Verwaltungszentrum verlagert
Alfons Ruf und Werner Loibl hatten die beiden damals noch erhaltenen Gewölbe in Augenschein genommen und waren zum Ergebnis gekommen, dass die Längs- und Quermauern noch ursprünglicher Baubestand waren, ebenso die ein Meter hohe oberirdische Nordmauer, welche am Kellerfenster die Jahreszahl 1681 trug.
Alfons Ruf hat in seinem Buch über das alte Rathaus berichtet, dass 1601 nach Abbruch des Vorgängerbaus zum heutigen alten Rathaus überlegt wurde, den Neubau nicht mehr dort zu errichten sondern im Bereich der alten ursprünglich gräflichen Kellerei, also in der Nähe des Schlosses. Oberamtmann Hartmut von Cronberg der Mittlere hatte dies zur Sprache gebracht. Doch dem widersprach Kurfürst Wolfgang von Dalberg, wohl in erster Linie deshalb, weil die Stadt in diesem Fall für zwei Jahre von den Steuern befreit werden wollte. Außerdem gefiel ihm nicht, dass dann das Rathaus der Stadt zu nah ans Schloss käme, dem Sitz des Mainzer Oberamtmanns.

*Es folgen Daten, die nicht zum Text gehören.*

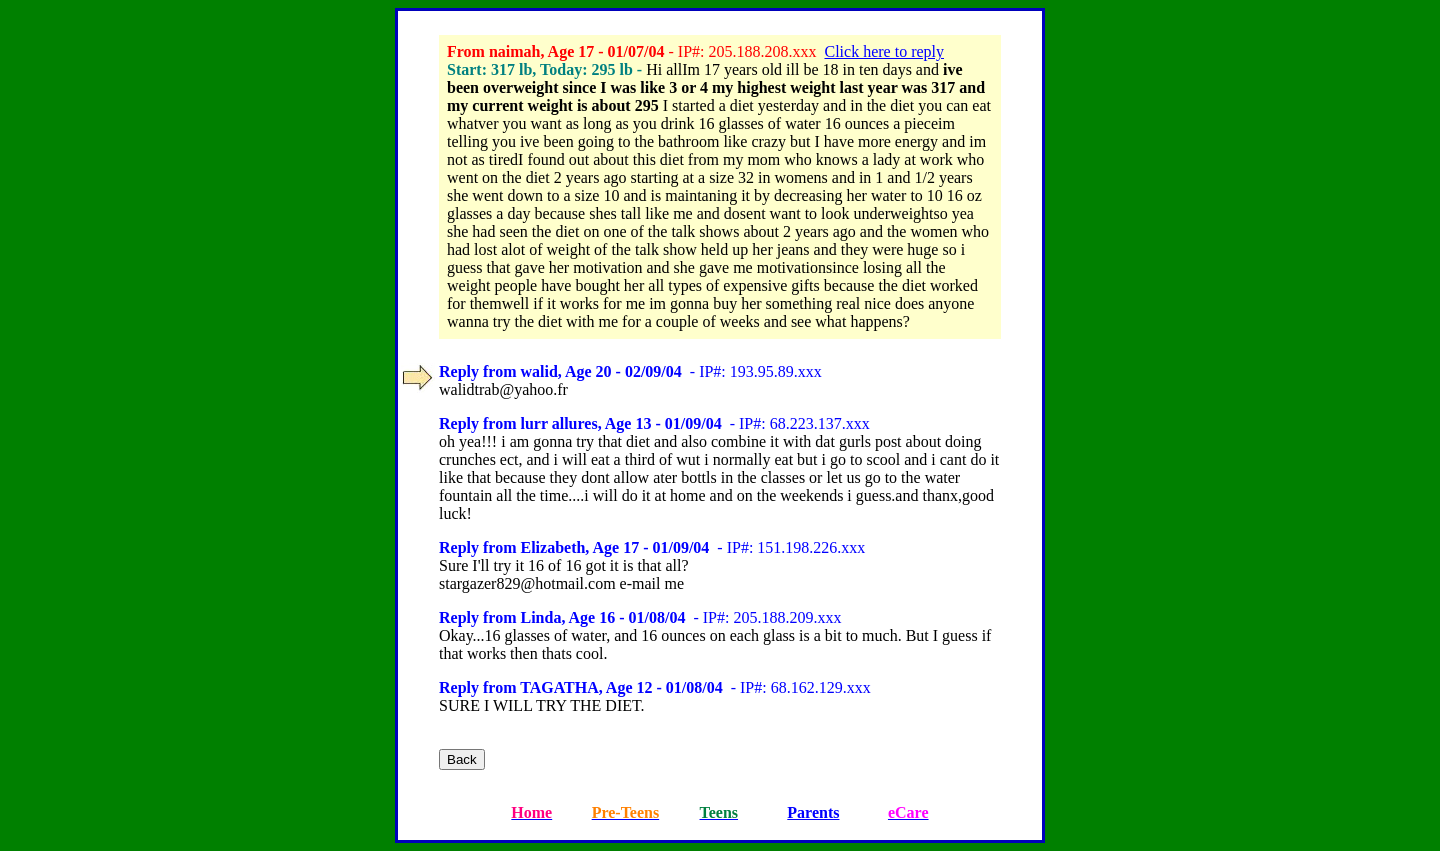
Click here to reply (884, 51)
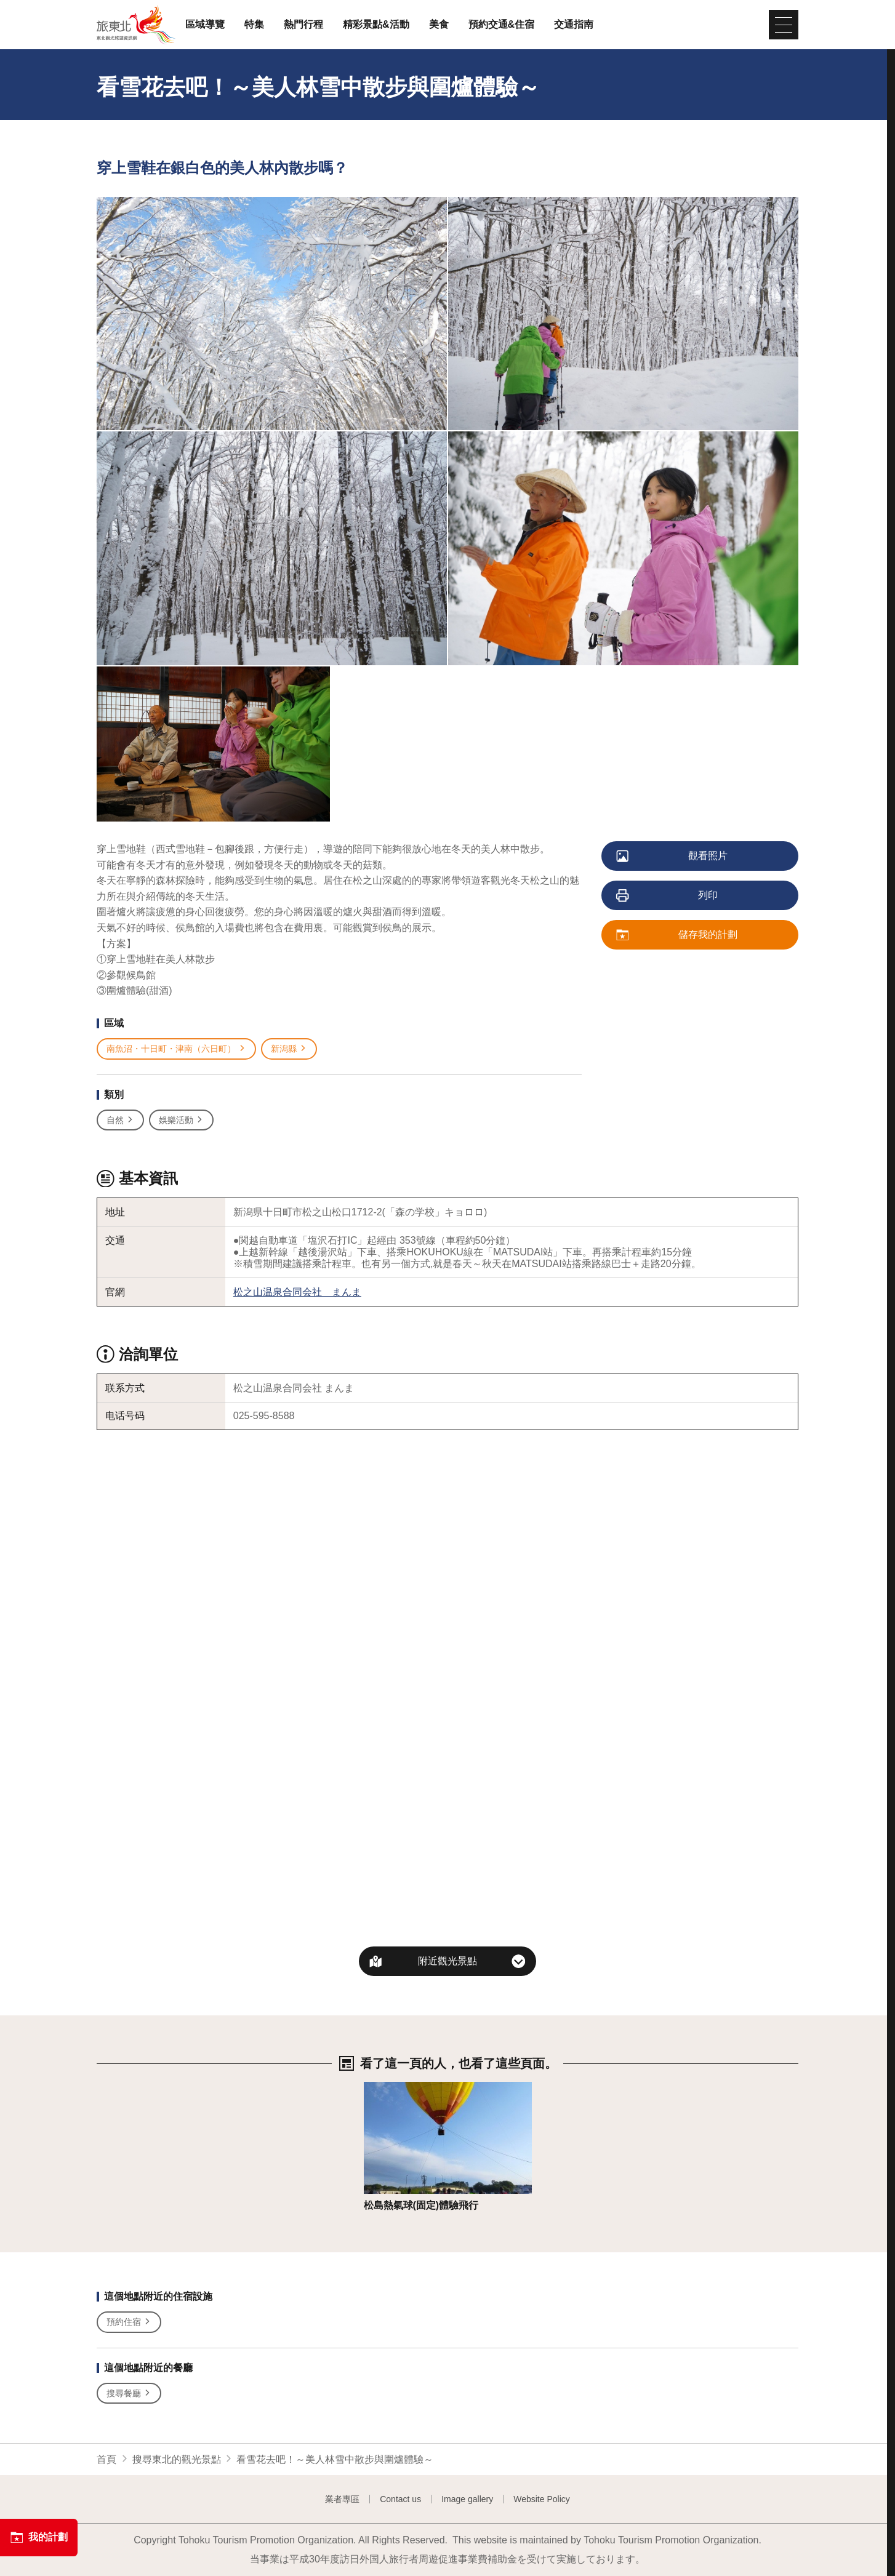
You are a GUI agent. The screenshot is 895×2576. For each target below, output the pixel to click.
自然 (120, 1120)
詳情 (373, 2087)
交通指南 (573, 25)
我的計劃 (39, 2537)
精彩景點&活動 (376, 25)
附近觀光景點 (447, 1961)
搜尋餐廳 (128, 2393)
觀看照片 (672, 856)
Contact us (400, 2499)
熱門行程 (303, 25)
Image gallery (467, 2499)
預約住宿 (128, 2322)
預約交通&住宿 (501, 25)
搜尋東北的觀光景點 (176, 2459)
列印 (667, 896)
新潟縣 (289, 1049)
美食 (439, 25)
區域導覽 (205, 25)
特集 (254, 25)
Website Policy (541, 2499)
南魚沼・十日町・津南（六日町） (176, 1049)
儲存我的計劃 (677, 935)
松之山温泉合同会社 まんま (297, 1292)
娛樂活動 (181, 1120)
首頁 (106, 2459)
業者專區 (342, 2499)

1570 zog die Mainzer Kellerei in das ehemals Rienecker Amtshaus, das dem ehemaligen Rathaus am Oberen Marktplatz, Richtung Kellereigasse, gegenüberlag. Die gesamte Kellerei erstreckte sich nachfolgend bis zum Marstall am Schloss, beziehungsweise dem einstigen Gefängnis, das 1985 zum Bau des Neuen Rathauses abgebrochen wurde.
Diskussionen im Stadtrat
Ein klares Votum für modernes Bauen in der Altstadt gab der Stadtrat am 11. Januar 2016 im Hauptverwaltungsausschuss, indem er einstimmig das gemeindliche Einvernehmen zum Bauantrag gab. "Wir müssen uns davon verabschieden, dass die Altstadt ein Museum ist", stellte Stadtrat Weis fest. Allerdings führten die heißen Diskussionen im Stadtrat und in der Bevölkerung, dazu, dass der planende Architekt Günter Hanninger aus Wien noch einige Änderungen vornehmen musste.

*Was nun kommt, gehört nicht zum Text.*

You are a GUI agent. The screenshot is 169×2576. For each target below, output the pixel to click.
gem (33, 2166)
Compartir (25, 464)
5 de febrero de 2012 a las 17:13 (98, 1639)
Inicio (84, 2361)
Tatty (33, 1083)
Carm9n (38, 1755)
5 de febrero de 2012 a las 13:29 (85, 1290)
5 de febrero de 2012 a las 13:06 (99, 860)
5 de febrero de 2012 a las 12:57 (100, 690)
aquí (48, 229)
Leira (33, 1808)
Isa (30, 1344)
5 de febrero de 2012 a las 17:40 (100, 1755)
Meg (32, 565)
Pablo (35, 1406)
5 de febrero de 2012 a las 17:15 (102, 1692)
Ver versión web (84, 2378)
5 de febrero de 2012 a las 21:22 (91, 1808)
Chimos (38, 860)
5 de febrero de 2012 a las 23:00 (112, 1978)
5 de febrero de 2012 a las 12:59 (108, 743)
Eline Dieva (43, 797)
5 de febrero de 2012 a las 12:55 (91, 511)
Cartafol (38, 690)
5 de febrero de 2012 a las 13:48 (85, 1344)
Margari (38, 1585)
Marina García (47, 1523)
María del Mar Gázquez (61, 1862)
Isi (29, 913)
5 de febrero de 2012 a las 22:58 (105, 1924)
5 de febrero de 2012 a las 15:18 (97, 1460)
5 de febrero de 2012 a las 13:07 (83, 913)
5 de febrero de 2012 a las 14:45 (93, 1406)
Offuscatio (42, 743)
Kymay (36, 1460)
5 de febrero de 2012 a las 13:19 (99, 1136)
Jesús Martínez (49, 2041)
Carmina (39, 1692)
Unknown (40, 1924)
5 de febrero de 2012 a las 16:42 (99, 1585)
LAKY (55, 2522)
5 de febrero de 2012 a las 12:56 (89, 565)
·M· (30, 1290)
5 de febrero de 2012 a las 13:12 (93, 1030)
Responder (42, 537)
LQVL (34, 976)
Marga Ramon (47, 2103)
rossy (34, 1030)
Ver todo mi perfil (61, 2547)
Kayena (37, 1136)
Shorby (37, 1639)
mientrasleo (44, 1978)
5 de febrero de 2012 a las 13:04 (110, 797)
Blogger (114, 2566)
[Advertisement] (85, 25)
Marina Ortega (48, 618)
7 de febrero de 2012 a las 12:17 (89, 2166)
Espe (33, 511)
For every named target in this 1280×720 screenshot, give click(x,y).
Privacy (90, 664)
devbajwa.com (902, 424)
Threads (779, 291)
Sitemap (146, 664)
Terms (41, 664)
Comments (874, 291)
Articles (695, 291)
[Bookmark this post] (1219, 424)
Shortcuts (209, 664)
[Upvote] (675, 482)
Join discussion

In der Lohrer Altstadt etwas Neues zu gestalten, bezeichnete der Architekt als »in Fesseln tanzen« und bedauerte, dass "die Meinungen von Vorbeigehenden im Nu gebildet sind und aus Angst vor der Bedrohung der Identität leider oft die Neugierde auf das Neue versiegt" Schließlich, so Hanninger, braucht "die Gegenwart der Geschichte ja auch die Kinder ihrer Zeit, nicht nur die Vergangenheit".

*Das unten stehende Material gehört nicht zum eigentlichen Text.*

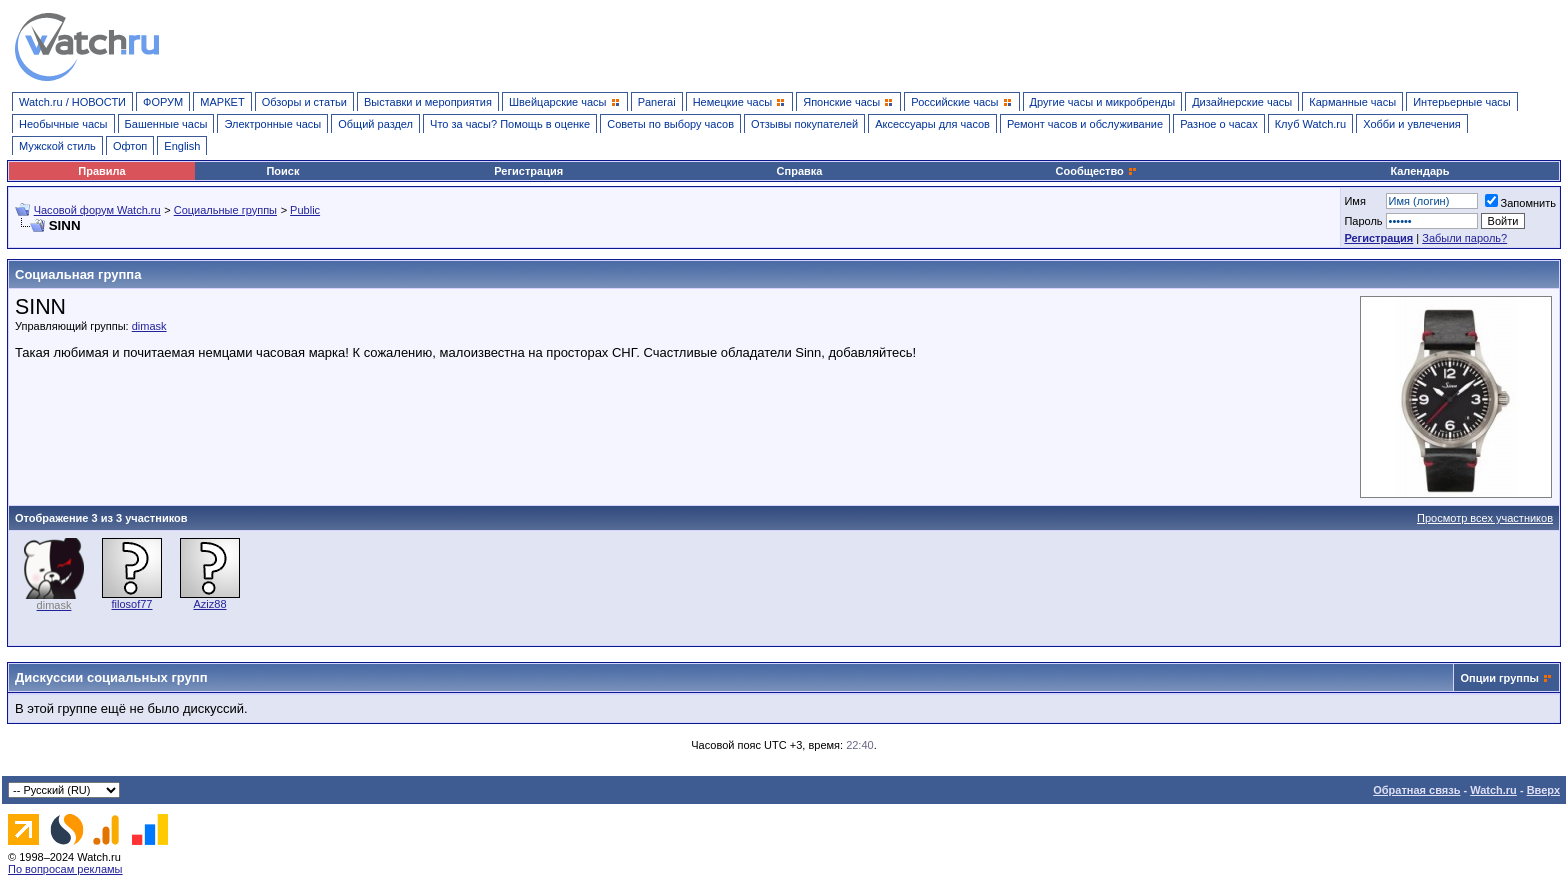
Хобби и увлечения (1412, 124)
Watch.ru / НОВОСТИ (72, 102)
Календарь (1419, 171)
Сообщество (1097, 171)
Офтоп (130, 146)
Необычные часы (63, 124)
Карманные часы (1352, 102)
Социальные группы (225, 210)
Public (305, 210)
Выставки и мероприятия (428, 102)
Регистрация (528, 171)
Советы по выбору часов (670, 124)
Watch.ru (1493, 790)
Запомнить (1520, 203)
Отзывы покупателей (804, 124)
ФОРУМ (163, 102)
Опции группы (1499, 678)
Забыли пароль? (1464, 238)
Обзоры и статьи (304, 102)
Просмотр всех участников (1485, 518)
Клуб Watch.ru (1310, 124)
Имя (1354, 201)
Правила (101, 171)
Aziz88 (209, 604)
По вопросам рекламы (65, 869)
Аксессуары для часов (932, 124)
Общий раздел (375, 124)
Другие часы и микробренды (1102, 102)
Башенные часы (166, 124)
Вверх (1543, 790)
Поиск (282, 171)
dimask (149, 326)
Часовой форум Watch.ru (97, 210)
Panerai (657, 102)
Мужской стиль (57, 146)
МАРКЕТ (222, 102)
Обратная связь (1416, 790)
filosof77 (132, 604)
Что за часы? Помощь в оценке (510, 124)
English (182, 146)
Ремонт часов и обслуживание (1085, 124)
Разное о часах (1219, 124)
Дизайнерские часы (1242, 102)
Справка (800, 171)
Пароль (1363, 221)
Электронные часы (272, 124)
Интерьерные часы (1462, 102)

Man sollte also offen sein für moderne Bauweisen. Er versicherte, auf jeden Fall durch die Verschmelzung der beiden Grundstücke und einem durchgehenden Sockel der alten Kellerey Tribut zu zollen und ihr zumindest als Andeutung ein wenig Sichtbarkeit zu verleihen. Dementsprechend steht das neue Gebäude dann bei gekapptem Gewölbe wieder nahezu auf den echten Fundamenten.